One conversation can stop them.
Whether it’s social media, live streaming apps or online games, predators know where kids are and how to take advantage of them. It’s more important than ever to talk to your kids about online safety so they know what’s appropriate — and what’s not.
But sexual exploitation can be a difficult topic to raise with your child, let alone talk about. Below are 10 tips to make this conversation a little easier.
Educate Yourself – Sexual exploitation is a complexed, nuanced issue, which can make it a difficult topic to learn about. This is one of the reasons it goes undetected in our communities. But, by reading this webpage you have taken an important first step. To learn more follow us on social media, join our mailing list and/or enquire about our workshops. You don’t have to learn everything straight away, but by remaining connected to us you will increase your knowledge and skills in how to keep children safe.
Start Early – Starting early and doing a little bit at a time can help keep children from feeling overwhelmed.
Be a Safe Person – Explain why having this conversation is important to you; that you want your child to know how they can keep themselves and others safe and that they can come to you if ever they think or feel that they aren’t. Be approachable and authentic. This may feel like an uncomfortable topic to discuss with your child at first, but the more you are able to talk to your child about this, the more normalized these conversations can feel, and the greater the chance that you will be the person they come to for help.
Take the Time – Avoid providing simple answers to an issue as important as sexual exploitation. Instead, take the time to engage in dialogue, and stick to the facts and truth.

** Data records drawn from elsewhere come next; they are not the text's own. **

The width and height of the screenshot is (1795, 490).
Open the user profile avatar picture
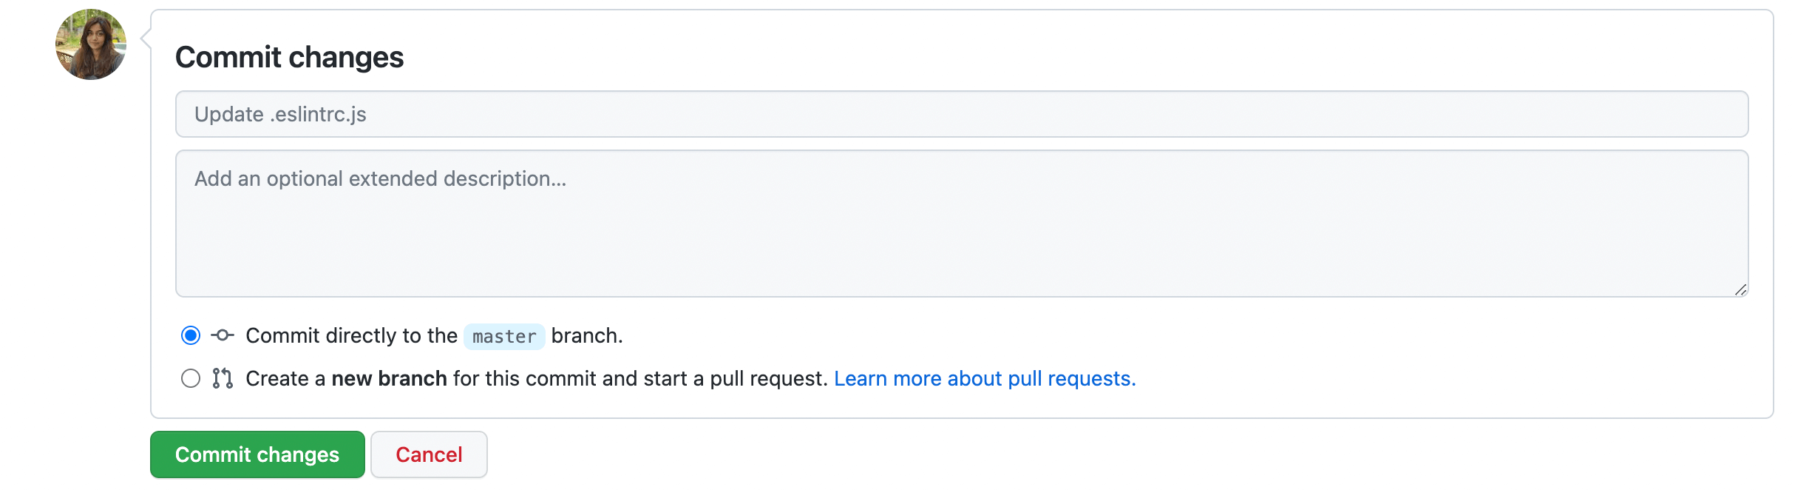[91, 44]
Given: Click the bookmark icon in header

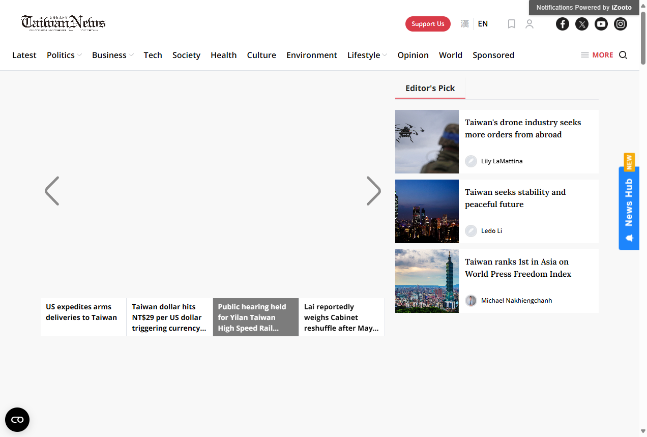Looking at the screenshot, I should 512,24.
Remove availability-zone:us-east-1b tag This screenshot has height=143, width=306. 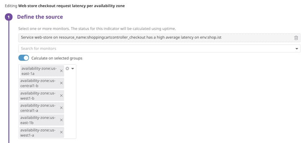[61, 120]
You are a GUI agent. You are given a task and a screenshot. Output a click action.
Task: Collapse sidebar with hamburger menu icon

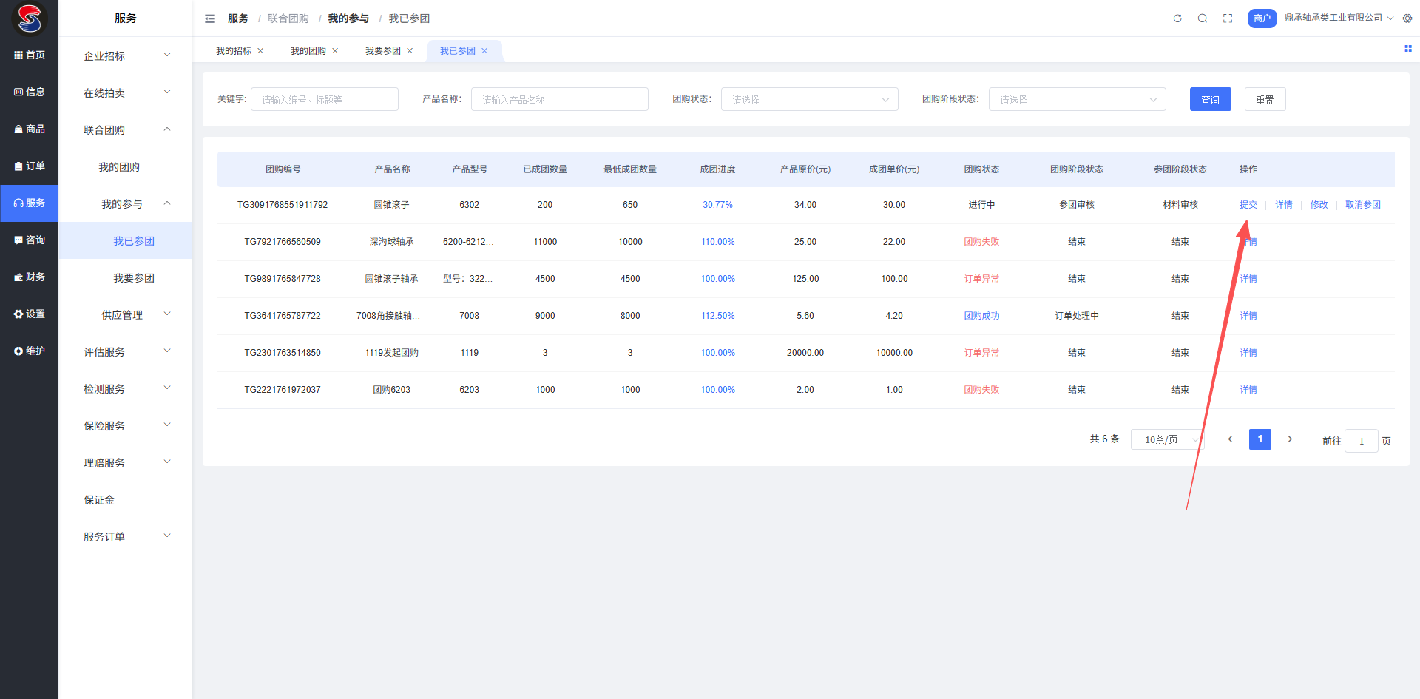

Be Patient –Be patient if your child is not engaging. Keep trying!
Tailor the Conversation to the Age of Your Child – Providing young people with information that is age appropriate can make it easier for them to understand that sex is a natural part of human development. It also makes it easier to speak with them about the more complicated aspects of sexual intimacy as they grow older.
Ask Questions and Outline Boundaries – Be curious. Ask your child about their online activities: What do they like to do online? Who are their online friends? Have they ever seen something that made them feel uncomfortable? What did they feel and/or do about it? Did they know what to do about it? Let them know what is okay or not okay online (i.e., not sharing private information or images, switching platforms, meeting in real-life, accepting gifts from online-friends), and that whatever happens – you are there for them. They are not alone.
Value Their Opinion – When communicating, remember to speak with your child rather than at your child. This will allow them to feel like an equal rather than a less-than member of the family. When you listen to your child, they will feel their voice matters. As a result, they will be more secure in standing up for themselves and their rights. Also, your child will feel more comfortable coming to you with their issues and concerns.
Make Use of Available Resources – If you are struggling to connect with your child through conversation, try basing it around a current news article. Ask their opinion on it and explore their thoughts and feelings as well as your own.
Create a Safety Plan – A safety plan is a document designed to help you and your child discuss and decide what they should do if ever they feel unsafe, and who they can turn to for help. Engaging in this task can make having a conversation about this difficult topic more natural for both of you, as it guides you both through it.